HER YIL EN AZ 4 TABİAT KAMPI
Kampın uyumunu yürüten YÖM Okulları Kamp Yöneticisi Yavuz Gümüş de İstanbul, İzmir ve Ankara’dan gelen öğrencilerin Kazdağları’nda bir ortaya geldiğini söyleyerek “21’inci yüzyıl marifetlerine sahip bireyler yetiştirme amacındayız. Tecrübe temelli, maharet odaklı programımız kapsamında tabiat kamplarına büyük değer veriyoruz. Kamp boyunca çocuklar sorumluluk aldı, sorun çözme ve grup çalışması marifetlerini geliştirdi. Tabiatla iç içe bir öğrenme süreci sunuyoruz. Ahşap atölyeleri, yoga, fotoğraf, sportif oyunlar ve yaratıcı drama üzere etkinlikler düzenliyoruz. Gece yürüyüşlerinde öğrenciler tabiattaki canlıları gözlemleme imkanı buluyor. Bu tecrübeler onların ferdî, toplumsal ve duygusal gelişimlerini de destekliyor. Yıl içerisinde bütün kampüslerimizde tabiat kamplarını düzenliyoruz. Her yerleşkemizde, yıl boyunca en az 4 tabiat kampı düzenleniyor. Öğrencilerin okul sürecinde aldığı akademik bilgiyi içselleştirilmesi için tabiatla da temas etmesi, uygulayabilmesi lazım. Akademik bilgiyi uygulayabileceği alanlar da yaratıyoruz. Burası özgür ve özgün bir tecrübe ortamı oluşturuyor” açıklamalarında bulundu.
VELİLERDEN AĞIR İLGİ
YÖM Okulları Kurumsal Bağlantı Sorumlusu Didem İzci de kamp programlarının ağır ilgi gördüğünü lisana getirerek “Yıl boyunca farklı bölgelerde tüm yerleşkelerden öğrenci ve öğretmenlerin katıldığı kamplar yapıyoruz. Anaokulu, ilkokul ve ortaokul öğrencilerini tabiatla buluşturuyoruz. Düşen yapraklardan matematik, taşlarla geometri üzere uygulamalı hayat hüneri dersleri burada hayata geçiyor. Kamplarımızın bilhassa öğrencilerimizin imtihan süreçlerinde yaşadıkları gerilimi ve korkuyu aşmalarına dayanak olan bir tarafı da var” dedi.

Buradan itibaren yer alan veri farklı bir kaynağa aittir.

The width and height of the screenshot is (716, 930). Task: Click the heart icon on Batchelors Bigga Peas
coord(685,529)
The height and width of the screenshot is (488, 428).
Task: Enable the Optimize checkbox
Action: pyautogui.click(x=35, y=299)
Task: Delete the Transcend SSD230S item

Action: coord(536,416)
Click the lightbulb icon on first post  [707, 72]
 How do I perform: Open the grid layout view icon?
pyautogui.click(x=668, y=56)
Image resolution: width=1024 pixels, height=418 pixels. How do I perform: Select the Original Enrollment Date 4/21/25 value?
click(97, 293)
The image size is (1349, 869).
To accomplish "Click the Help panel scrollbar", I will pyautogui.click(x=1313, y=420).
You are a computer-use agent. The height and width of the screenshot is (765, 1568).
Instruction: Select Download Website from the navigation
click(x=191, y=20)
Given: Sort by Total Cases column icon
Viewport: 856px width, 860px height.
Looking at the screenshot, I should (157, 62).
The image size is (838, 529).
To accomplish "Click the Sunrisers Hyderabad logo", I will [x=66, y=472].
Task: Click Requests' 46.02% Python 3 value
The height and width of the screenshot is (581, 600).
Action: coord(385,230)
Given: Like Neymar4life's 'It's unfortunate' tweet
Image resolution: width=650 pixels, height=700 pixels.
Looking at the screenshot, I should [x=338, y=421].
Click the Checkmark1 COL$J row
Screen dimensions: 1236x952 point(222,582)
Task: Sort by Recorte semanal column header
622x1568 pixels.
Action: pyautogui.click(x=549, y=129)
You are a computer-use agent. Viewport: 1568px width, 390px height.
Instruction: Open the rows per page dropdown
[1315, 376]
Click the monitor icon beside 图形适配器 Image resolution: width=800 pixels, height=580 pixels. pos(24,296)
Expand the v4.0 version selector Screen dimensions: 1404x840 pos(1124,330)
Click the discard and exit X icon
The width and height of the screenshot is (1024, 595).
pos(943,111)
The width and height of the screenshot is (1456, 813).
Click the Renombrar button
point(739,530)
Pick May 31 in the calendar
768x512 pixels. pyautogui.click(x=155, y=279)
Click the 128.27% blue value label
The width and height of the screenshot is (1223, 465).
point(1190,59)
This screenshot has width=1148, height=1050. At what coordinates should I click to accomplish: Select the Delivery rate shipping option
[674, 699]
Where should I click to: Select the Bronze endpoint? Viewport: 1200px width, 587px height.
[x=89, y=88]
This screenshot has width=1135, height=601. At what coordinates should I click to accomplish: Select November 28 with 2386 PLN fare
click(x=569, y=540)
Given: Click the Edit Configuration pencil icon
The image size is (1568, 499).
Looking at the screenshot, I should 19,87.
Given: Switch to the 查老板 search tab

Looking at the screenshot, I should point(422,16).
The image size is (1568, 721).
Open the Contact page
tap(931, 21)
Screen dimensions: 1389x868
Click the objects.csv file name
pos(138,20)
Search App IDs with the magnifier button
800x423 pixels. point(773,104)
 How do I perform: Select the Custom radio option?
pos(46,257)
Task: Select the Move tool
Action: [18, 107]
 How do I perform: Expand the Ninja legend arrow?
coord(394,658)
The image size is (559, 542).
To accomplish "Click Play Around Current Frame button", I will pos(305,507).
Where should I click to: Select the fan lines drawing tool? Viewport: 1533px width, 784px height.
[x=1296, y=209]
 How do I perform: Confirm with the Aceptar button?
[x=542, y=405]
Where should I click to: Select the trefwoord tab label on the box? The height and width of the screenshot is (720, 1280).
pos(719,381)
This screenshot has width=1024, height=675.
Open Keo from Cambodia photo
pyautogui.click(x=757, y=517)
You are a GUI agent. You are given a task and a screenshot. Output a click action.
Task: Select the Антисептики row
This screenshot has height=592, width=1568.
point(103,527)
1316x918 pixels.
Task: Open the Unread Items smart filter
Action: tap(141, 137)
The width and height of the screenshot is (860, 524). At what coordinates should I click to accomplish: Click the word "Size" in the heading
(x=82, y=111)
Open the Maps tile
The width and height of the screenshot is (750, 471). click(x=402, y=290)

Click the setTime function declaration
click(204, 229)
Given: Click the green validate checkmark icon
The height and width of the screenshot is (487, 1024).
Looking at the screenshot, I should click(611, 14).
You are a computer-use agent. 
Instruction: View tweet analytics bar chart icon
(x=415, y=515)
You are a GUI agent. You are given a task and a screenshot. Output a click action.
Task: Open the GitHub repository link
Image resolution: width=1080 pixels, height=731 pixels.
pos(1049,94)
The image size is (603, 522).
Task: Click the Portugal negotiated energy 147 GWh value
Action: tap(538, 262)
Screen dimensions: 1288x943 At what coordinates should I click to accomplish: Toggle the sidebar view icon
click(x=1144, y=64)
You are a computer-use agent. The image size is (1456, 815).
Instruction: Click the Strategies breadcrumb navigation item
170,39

Kampların akabinde çabucak yeni programlar için taleplerin geldiğini söyleyen İzci, hazırlıkların tamamlandığını ve mayıs ayında Giresun’un Bulancak ilçesi Paşakonağı Yaylası’nda bir öteki tabiat kampı gerçekleştireceklerini açıkladı. İzci ayrıyeten internet erişiminin olmadığı kamp alanlarının, ailelerin 24 saatlerini çocuklarıyla büsbütün teknolojiden uzak geçirmelerine imkan tanıdığını belirterek kelamlarını şöyle sürdürdü:
“Velilerimiz bu tecrübesi bir aile olarak birçok kazanımla tamamlıyor. YÖM Okulları velilerinin de bizleri desteklemeleri, iştirakçi olmaları motivasyonumuzu artırıyor. Bu doğrultuda YÖM’lü olmaya aday velilerimize de hem YÖM Okulları’nı tanımaları hem de öğrenerek ve eğlenerek keyifli bir hafta sonu geçirmeleri için tabiat kamplarımıza davet ediyoruz.”
KÜÇÜK KAMPÇILAR VE EBEVEYNLER MEMNUN
Kampa katılan öğrencilerden Eymen İzci, 5 yaşından beri katıldığı kampların 8’incisinde olduğunu belirtti. İzci, “Ahşap atölyesi, ırmak cümbüşleri, çakı eğitimi, balık tutma ve kano üzere etkinliklerden çok keyif aldım. Oyunlar kadar okulda öğrendiklerimi tabiatta uygulayabilmek, yeni şeyler öğrenmek de çok güzel” dedi.
Kampa 4’üncü defa çocuğuyla katıldığını belirten öğretmen Müge Kamalı ise “Çadır hayatı başta ilgimi çekmiyordu fakat YÖM Okulları sayesinde kamp ortamının ne kadar toplumsal ve varlıklı olduğunu gördüm. Çocuklarımız burada adeta eski mahalle kültürünü yaşıyor. Bizler için de meditasyon ve yaratıcı drama üzere etkinlikler bulunuyor. Bu kamplar sayesinde kendimize vakit ayırabiliyoruz” diye konuştu.